--- start of Document text ---

If you clone the Git repository, then most of these directories will be created automatically. Exceptions are the `figs` directory (because all the files can be generated by running the notebooks) and the CSV files in the `data` directory that contain the tweets info (because, per the Twitter Developer Agreement, one is not allowed to share their Twitter data).

---

## NLTK

[NLTK](http://www.nltk.org/) in a Python package for natural language processing. The main NLTK methods that we will be using for this tutorial are `word_tokenize`, `pos_tag`, and `stopwords`. Additionally, we will also use the tagging, stemming, and lemmatization classes `StanfordNERTagger`, `PorterStemmer`, and `WordNetLemmatizer`, respectively.

The examples below show simple uses of these methods, which should be enough to write/understand the code in the tutorial.

In [7]:
# Get a list of all stopwords.
from nltk.corpus import stopwords
print(stopwords.words('english'))

--- end of Document text ---
--- start of Material ---

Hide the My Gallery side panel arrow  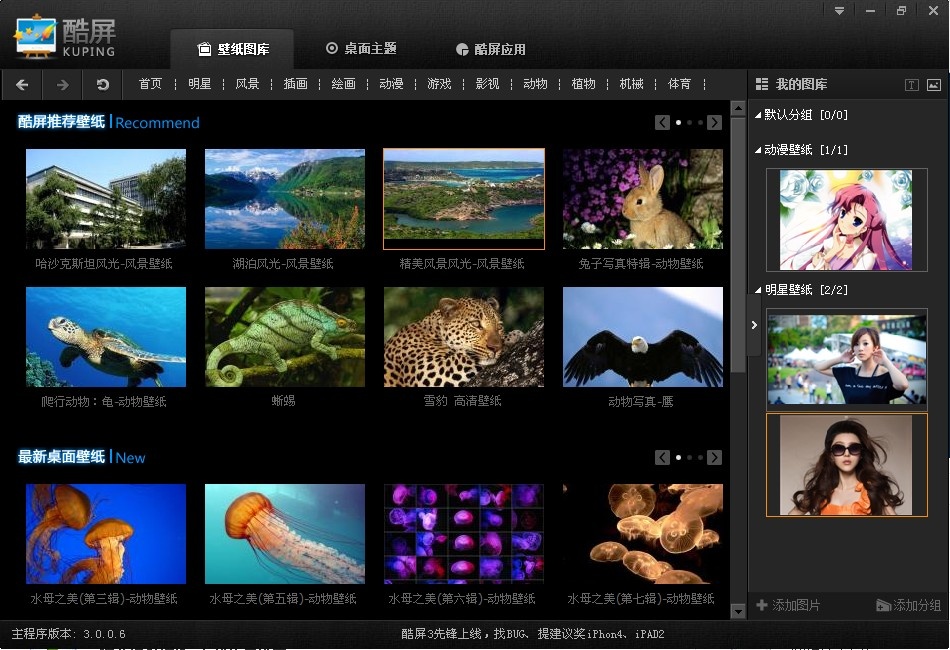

--- end of Material ---

— Challenges —
a) According to the NLTK tutorial text, why does cloning the Git repository not create the `figs` directory or the tweet CSV files in the `data` directory?
b) Duplicate the part of the NLTK tutorial text that opens with the words containing "The examples below" and closes with "print(stopwords.words('english'))".
The listing is not needed for any of this.

— Results —
a) The `figs` directory is left out because all of its files can be generated by running the notebooks. The tweet CSV files are left out because the Twitter Developer Agreement does not allow anyone to share their Twitter data.

b)
The examples below show simple uses of these methods, which should be enough to write/understand the code in the tutorial.

In [7]:
# Get a list of all stopwords.
from nltk.corpus import stopwords
print(stopwords.words('english'))